Malorie(60)



“It’s over,” the woman says. But she doesn’t seem to be speaking directly to Olympia.

Olympia begins to tell her to close her eyes again but stops herself.

The woman has painted open eyes on her closed lids.

“It’s over,” the woman says again.

A cabin door opens. A man peers out.

“Close your eyes,” Olympia says. “A lot of creatures outside.”

The man does more than that; he vanishes back into his room and slides the door closed. Olympia hears him moving something in front of the door.

Good, she thinks. And she knows Malorie would think the same. And it feels good, God, it feels good, to play the part of Malorie. To step into her shoes, Mom, who must be losing her mind, looking for Tom, thinking of her parents, so long believed dead.

Dead!

Olympia reaches the end of the car. She slides the door open, steps through. No sign of Malorie or Tom yet. Maybe they’re in the dining car. Maybe they’re fine.

But why hasn’t Malorie come back to check on her?

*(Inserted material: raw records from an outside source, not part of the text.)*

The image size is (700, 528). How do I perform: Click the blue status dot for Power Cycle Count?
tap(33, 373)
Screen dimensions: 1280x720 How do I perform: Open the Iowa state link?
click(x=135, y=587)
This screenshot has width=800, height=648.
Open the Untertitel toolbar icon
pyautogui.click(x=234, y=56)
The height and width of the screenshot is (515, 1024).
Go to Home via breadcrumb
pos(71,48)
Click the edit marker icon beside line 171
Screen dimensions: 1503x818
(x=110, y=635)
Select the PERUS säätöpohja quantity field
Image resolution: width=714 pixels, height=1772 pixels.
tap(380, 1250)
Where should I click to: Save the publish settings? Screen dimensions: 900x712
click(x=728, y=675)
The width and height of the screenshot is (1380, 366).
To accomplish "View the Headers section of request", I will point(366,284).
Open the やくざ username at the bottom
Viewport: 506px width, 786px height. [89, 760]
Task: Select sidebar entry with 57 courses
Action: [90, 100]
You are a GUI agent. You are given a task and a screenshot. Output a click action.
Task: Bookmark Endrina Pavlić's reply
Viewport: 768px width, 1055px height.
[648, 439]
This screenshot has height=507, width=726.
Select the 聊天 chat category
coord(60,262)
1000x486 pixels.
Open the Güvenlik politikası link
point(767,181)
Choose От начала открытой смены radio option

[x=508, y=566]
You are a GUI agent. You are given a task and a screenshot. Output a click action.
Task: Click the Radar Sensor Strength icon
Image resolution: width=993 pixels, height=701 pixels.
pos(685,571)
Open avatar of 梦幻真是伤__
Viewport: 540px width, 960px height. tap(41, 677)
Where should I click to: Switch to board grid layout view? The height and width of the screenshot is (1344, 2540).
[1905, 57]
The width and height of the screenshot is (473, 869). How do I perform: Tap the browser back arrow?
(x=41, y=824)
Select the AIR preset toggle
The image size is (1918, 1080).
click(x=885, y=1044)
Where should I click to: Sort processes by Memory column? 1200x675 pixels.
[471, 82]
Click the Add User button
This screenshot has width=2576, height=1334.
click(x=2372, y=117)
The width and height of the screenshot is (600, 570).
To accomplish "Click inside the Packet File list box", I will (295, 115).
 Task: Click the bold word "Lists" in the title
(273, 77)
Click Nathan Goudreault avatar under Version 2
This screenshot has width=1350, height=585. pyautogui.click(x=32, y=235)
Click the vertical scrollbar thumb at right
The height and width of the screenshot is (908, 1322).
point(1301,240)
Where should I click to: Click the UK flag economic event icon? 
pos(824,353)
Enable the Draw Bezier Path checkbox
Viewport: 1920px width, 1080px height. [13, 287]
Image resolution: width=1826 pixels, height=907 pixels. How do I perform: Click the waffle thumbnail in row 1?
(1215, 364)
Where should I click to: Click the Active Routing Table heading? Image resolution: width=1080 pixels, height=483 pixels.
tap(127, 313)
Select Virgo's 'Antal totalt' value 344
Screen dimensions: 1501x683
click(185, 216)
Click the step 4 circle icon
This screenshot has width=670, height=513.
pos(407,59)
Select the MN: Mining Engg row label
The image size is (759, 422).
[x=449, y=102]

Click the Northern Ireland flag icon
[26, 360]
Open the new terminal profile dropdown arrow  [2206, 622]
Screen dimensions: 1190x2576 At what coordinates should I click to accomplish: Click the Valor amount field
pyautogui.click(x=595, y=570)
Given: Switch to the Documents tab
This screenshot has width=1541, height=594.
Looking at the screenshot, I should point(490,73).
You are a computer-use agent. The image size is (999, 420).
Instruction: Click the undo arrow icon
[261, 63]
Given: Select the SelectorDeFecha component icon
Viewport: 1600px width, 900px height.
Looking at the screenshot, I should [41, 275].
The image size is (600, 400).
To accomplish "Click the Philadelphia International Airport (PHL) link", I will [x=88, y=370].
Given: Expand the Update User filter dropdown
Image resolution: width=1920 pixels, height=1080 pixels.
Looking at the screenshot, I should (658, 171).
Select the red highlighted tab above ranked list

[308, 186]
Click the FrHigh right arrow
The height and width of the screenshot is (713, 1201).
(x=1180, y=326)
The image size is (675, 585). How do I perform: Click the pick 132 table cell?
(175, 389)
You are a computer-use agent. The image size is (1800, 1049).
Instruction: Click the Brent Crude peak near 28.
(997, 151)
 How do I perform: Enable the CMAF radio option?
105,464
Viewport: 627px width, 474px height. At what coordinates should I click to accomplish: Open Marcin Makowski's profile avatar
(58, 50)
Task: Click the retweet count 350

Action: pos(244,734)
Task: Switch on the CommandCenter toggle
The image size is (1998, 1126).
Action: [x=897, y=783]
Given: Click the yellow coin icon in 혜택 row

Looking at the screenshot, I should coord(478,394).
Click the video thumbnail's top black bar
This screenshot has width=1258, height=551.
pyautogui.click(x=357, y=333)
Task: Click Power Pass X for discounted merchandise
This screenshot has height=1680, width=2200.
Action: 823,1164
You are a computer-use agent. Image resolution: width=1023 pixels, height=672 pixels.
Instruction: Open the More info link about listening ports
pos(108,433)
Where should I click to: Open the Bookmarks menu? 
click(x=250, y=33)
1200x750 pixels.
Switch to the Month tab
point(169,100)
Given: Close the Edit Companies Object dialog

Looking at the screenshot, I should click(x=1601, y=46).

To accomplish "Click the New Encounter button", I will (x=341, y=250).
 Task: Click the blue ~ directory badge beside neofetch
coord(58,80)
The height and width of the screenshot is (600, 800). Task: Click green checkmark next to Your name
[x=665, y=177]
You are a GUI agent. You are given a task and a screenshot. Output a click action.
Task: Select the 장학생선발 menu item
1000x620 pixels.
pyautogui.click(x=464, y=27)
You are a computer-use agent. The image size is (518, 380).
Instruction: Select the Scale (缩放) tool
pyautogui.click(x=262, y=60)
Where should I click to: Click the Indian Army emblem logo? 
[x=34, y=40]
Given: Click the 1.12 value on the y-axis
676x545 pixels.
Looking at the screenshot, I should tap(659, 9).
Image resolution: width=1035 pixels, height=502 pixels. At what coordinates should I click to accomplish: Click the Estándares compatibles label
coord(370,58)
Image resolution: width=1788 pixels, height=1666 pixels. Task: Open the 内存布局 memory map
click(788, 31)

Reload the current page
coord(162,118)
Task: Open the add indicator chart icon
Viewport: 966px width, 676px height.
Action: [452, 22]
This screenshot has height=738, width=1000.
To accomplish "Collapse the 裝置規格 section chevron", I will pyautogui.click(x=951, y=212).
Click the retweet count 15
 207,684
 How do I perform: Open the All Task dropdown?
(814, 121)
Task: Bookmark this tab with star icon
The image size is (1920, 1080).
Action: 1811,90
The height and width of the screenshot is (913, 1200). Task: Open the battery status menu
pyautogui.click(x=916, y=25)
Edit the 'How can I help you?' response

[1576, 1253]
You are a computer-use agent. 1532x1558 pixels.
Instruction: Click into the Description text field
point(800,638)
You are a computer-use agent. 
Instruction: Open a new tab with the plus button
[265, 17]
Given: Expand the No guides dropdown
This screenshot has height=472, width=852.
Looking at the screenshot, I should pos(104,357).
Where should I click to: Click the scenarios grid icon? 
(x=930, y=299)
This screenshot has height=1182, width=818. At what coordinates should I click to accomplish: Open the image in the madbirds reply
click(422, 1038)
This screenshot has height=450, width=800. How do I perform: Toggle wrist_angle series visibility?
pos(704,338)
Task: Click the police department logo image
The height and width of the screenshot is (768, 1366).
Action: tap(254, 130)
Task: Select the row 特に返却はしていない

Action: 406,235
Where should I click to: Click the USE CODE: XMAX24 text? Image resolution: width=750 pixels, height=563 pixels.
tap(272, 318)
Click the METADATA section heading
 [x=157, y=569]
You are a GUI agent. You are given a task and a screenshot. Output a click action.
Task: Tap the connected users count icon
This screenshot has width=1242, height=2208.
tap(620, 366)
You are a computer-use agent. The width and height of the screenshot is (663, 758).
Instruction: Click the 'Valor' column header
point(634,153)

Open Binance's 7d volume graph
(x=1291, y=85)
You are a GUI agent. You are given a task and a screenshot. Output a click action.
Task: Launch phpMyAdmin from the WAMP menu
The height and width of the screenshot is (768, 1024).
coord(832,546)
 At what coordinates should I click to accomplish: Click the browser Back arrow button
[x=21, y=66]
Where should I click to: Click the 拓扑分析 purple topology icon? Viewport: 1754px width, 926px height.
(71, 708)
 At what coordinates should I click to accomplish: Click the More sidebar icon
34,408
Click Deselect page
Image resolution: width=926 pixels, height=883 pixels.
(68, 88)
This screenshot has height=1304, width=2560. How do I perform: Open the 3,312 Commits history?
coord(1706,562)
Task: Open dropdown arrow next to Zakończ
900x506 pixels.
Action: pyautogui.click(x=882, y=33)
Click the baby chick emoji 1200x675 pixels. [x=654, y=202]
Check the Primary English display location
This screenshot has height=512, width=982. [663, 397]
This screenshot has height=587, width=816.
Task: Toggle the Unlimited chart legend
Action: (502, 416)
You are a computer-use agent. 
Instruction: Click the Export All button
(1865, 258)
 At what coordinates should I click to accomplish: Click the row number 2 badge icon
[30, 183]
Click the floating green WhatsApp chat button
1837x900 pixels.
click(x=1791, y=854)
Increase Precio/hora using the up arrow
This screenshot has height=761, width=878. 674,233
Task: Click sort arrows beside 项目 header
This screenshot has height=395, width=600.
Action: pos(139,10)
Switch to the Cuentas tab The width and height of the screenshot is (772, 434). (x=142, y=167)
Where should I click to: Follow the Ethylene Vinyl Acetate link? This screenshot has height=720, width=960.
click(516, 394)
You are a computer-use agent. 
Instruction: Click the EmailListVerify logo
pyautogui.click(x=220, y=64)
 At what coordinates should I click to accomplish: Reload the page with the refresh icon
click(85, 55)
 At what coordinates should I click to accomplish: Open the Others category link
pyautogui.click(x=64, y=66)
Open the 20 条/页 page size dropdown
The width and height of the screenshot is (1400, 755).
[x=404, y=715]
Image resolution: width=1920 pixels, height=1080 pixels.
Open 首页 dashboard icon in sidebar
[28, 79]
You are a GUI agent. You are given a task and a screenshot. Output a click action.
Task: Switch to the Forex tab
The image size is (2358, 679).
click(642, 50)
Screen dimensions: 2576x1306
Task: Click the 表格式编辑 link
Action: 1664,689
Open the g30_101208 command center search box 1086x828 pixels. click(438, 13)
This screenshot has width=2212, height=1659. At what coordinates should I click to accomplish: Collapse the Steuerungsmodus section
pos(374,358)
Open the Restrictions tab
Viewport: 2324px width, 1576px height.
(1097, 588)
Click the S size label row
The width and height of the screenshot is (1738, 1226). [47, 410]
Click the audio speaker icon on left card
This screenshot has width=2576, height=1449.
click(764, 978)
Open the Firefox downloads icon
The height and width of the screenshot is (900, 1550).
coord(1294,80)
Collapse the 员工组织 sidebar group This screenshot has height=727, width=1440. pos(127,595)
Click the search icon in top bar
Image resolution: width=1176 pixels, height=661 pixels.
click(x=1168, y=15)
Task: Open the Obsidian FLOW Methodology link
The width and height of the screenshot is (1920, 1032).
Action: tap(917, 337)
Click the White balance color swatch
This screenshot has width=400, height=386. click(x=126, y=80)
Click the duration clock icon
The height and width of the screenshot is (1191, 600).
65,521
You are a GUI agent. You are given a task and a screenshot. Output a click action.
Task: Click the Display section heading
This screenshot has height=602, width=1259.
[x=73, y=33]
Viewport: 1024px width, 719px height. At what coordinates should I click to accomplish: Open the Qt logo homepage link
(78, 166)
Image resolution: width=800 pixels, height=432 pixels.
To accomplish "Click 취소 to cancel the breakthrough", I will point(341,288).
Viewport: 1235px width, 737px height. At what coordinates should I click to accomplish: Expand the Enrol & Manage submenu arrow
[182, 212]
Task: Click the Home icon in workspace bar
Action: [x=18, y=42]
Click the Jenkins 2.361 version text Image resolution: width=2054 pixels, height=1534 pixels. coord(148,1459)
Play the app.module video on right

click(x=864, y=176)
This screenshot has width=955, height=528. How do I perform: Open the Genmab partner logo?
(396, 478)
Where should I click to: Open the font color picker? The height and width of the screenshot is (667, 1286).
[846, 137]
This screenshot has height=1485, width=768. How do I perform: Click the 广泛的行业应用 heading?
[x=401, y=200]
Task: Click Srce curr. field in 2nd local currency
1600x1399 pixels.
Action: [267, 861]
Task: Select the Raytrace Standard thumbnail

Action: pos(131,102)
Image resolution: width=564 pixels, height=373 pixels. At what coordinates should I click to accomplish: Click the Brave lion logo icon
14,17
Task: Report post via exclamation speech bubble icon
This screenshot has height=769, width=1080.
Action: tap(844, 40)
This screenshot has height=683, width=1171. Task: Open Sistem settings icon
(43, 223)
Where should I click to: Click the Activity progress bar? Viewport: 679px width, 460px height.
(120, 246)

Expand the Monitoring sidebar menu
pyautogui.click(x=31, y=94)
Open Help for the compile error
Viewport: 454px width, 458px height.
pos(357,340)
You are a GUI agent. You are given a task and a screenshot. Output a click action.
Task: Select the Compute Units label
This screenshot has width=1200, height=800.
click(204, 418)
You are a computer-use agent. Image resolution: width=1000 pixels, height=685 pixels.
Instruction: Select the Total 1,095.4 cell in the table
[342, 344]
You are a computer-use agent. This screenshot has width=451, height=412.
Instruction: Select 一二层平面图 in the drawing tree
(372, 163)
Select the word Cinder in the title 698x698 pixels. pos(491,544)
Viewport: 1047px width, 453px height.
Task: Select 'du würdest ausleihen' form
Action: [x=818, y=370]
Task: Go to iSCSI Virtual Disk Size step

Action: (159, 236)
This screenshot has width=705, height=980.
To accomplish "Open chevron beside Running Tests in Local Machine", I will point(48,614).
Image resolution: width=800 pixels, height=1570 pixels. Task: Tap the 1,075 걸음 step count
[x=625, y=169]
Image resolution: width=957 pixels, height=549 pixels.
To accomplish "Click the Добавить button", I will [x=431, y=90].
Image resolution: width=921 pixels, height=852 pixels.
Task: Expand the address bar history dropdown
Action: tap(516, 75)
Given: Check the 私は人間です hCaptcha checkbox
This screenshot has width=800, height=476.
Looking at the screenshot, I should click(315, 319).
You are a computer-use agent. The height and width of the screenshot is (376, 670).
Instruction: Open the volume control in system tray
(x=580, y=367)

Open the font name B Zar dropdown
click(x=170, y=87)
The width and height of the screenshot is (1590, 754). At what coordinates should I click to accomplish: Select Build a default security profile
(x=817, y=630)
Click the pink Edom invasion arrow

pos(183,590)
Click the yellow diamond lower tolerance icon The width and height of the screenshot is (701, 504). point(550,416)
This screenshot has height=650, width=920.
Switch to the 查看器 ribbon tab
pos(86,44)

It strikes Olympia that the people they are going to see, Sam and Mary Walsh, the people she wants so badly to be alive, are the people who checked on Malorie her whole life, too.

Until the creatures came.

Creatures that, Olympia can hear, number in the hundreds. As if the entire landscape is made up of them. As if this very spot, here in the middle of Michigan, U.S.A., as if this is where they came from, broke through, entered the old world, making it the new.

A door slides open to her left. A kid looks out.

“No, no,” Olympia says. “Back in. And close your eyes.”

“Why?”

It’s a little boy. He reminds Olympia of Tom. Dark-haired. Fierce-eyed.

“Because we’re passing through a dangerous area and we may as well be extra safe. Right?”

But the boy, so much younger than Olympia, looks at her the same way she imagines she once looked at Malorie. There’s less severity in his reaction than hers. Less horror. This child is growing up in a world where the creatures are commonplace. For all Olympia knows he’s stood beside a thousand in his lifetime thus far. For all she knows, he’s completely unafraid.

Is it possible? And will every generation feel more and more comfortable until…

Until what?

“Inside,” she repeats. Then, “Where are your parents? Are they with you?”

As she asks this, a hand emerges behind the boy, takes him by the arm, and pulls him back into the room. The door slides shut.

Olympia moves on.

Still, she wonders…until what?

Malorie would say that so long as the creatures remain here, the world must wear a blindfold. But Tom would argue that eventually someone is going to figure out a way to beat them. But to that little boy in the room…what does “beating them” mean?

She reaches the end of the car, slides open the door, enters the next one.

There’s Dean. Okay. Good. Maybe he’s seen Malorie. But he asks her before she asks him.

“Have you seen your mother?”

He looks anxious. Olympia knows he has piloted the train through this concentrated stretch many times.

Does something other than the creatures worry him?

“No. Maybe she’s in the dining car?”

Dean holds her eyes a beat. Yes, there’s worry there.

A lot.

“I don’t want to frighten you,” he says, “but I’ve searched the entire train for both your mom and your brother. And…”

Olympia feels something break inside her. Whatever this is, it’s bad.

“And they’re simply not on the train.”

Olympia feels younger than she’s felt in a long time. She’s a child again, leaving the school for the blind. Maybe even younger.

“They have to be here,” she says. “They—”

“There’s someone else missing,” Dean says.

Olympia knows who it is.

Henry. The man Malorie would’ve killed them for talking to.

As Dean says his name, as he begins to describe him, Olympia is already heading the other way. The length of one car, then another, her heart is beating too hard. Too heavy. Malorie’s always telling her to breathe when she feels afraid, that oxygen, simple as it is, is actually the best medicine for fear.

But she can’t do it.

Gary.

Dean didn’t call him “Henry.” He called him Gary.

“TOM!” she screams. “MOM!”

Gary is missing, too.

Into a storage car. No cabin doors here. Dean is somewhere behind, calling out. Olympia doesn’t stop.

The second storage car. The end of the train.

Beyond the door ahead is the big open world.

And that world is teeming with creatures.

Olympia opens the door, passes through, stands on the metal platform, feels the wind rush to meet her.

Dean’s out here, too, now. Telling her to be careful. Not to worry. This can’t be as bad as Olympia thinks it is.

But Olympia hears something else, buried beneath his voice.

A fluttering at her feet.

She kneels and discovers the source of the sound is a singular piece of fabric, flapping in a grate where the platform meets the door.

She’s touched this particular piece of cloth so many times that she doesn’t question what it is.